Working with delegates, callbacks, and IAsyncResults suck. They cause you to write more methods and change your code. There should be an easy way to write code normally and have all the benefits of async programming. That is what I try to accomplish in my WPF MVVM-Async framework. It allows you to write code normally and create multithreading applications with lambdas.

MVVM-Async

So first thing that you need to do to take advantage of the framework is to make your ViewModel inherit from ViewModelBase and pass it a type for the model. By doing this you automatically get access to the Model object.

public class EditorViewModel : ViewModelBase<EditorModel>
...
this.Model.EditorModelProperties...

Async

Now just code and when you want to dispatch a process in a background thread call DispatchAsync() and pass it a lambda.

DispatchAsync(()=> {

    int i = 0;
    bla bla bla

});

The framework will automatically spawn a new thread and execute whatever you placed inside the lambda on that thread. You can even call another method and pass any variables to it. By using lambdas you stay in the scope of the method calling DispatchAsync.

DispatchAsync(() => {

    SomeOtherFunc(name, date, age);

});

Updating the UI

So now we have this lambda executing on a background thread and processing data. We need to take that data and update our UI.

DispatchAsync(() => {

    string fullName = GetFullName(first, last);

    MyViewsTextBoxDataSource = fullName;

});

This is very simple but you get the point. If we were to try to set one of our view's controls from a background thread we would throw an exception because you can only set Controls on the thread that created it. So without using callbacks we can do this easily with the framework.

DispatchAsync(() => {

    string fullName = GetFullName(first, last);

    DispatchMainAsync(() => {

        MyViewsTextBoxDataSource = fullName;

    });

});

How hard was that? If we want to dispatch a lambda to the main thread that updates the UI, we can write it inline, with all our variables in scope, and have that code executed on the main thread. No exceptions.

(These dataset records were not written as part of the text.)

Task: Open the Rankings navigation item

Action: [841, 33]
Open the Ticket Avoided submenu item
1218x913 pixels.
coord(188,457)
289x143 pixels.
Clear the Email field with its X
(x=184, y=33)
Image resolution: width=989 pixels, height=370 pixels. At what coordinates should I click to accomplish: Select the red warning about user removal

Easy, simple, and you don't have to have callbacks or other crap to mess with. If you do want a callback when a thread has finished executing the framework does support this.

void DispatchAsyncWithCallback(action, callback);
void DispatchAsyncWithCallback(action, callback, whereTo);

The whereTo tells the framework on what thread do you want the callback executed one. Call me back on a background thread or call me back on the main thread.

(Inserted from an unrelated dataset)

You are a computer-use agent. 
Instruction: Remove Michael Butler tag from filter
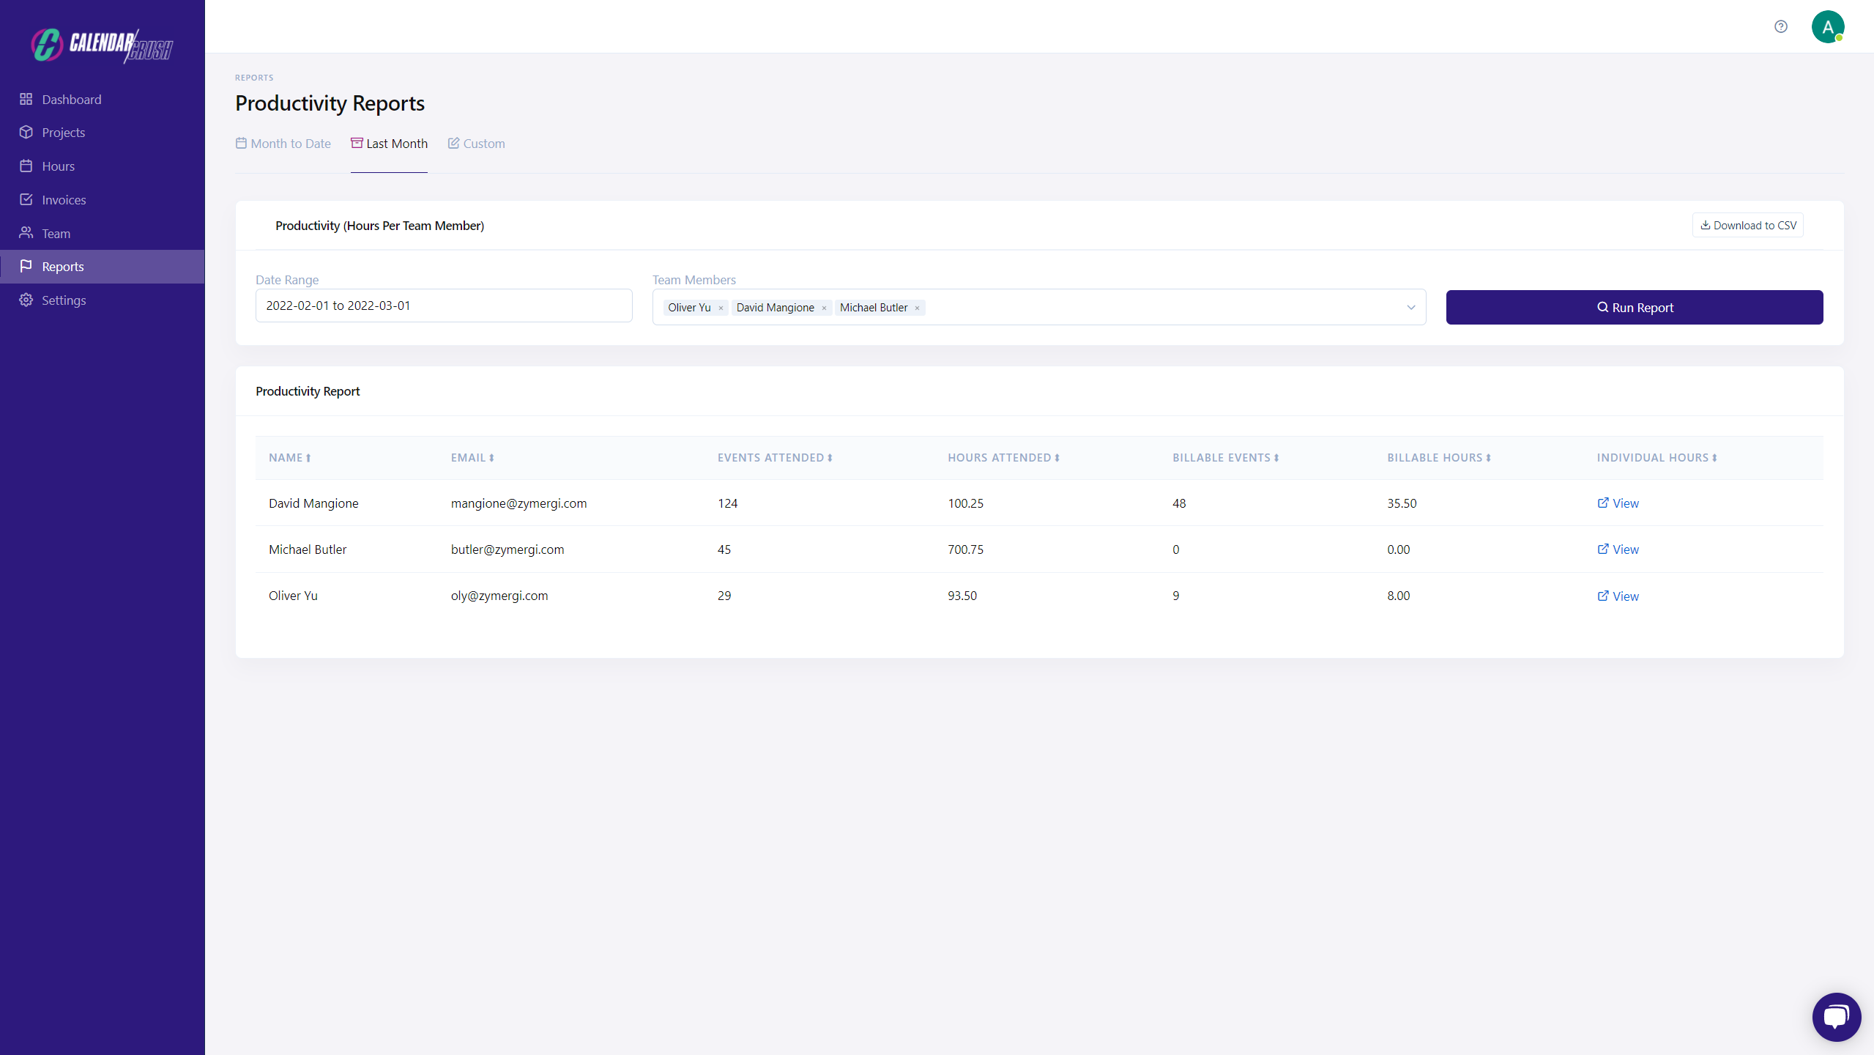tap(917, 308)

DispatchAsyncWithCallback(() => {

    doSomeStuff();

}, () => {

    doSomeStuffOnTheCallback();

}, DispatchOn.Main); //Dispatch the callback on the main thread.

It's all done inline.

Queues

There is also support of Queues. You can load up a DispatchQueue with tasks and invoke the entire queue.

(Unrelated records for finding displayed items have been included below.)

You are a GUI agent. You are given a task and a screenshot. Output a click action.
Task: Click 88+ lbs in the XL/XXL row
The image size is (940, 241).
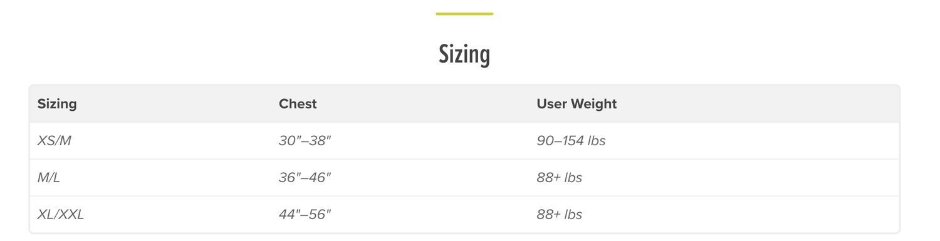coord(560,215)
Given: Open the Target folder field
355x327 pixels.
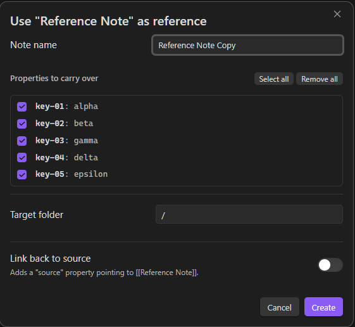Looking at the screenshot, I should [x=249, y=214].
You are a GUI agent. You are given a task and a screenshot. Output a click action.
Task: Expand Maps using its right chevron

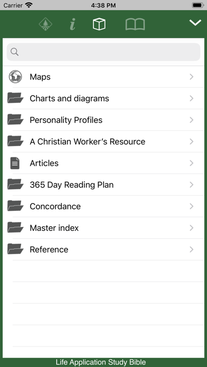[192, 77]
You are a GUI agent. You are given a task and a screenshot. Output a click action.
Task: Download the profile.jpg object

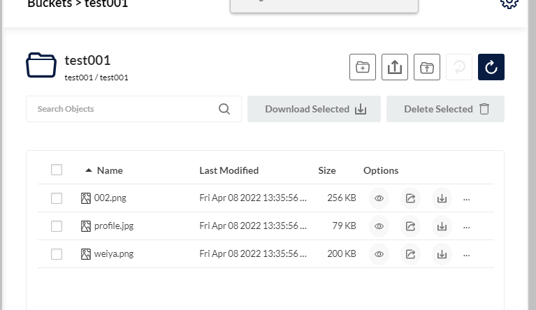point(442,226)
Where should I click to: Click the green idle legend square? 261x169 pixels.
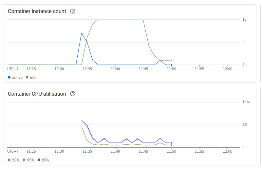click(27, 78)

void AddQueue(DispatchQueue queue);
void InvokeQueue(string name);
void ProcessAllQueues();

Timed Execution

You can also tell the framework when to dispatch a thread.

DispatchIn(() => { somethingToDo(); }, "5min");

Or at a specific time.

DateTime someTime;
DispatchAt(() => { somethingToDo(); }, someTime);

Final

I am still working on this and will be releasing the code soon after CodeAssistant is complete. CodeAssistant is using this framework.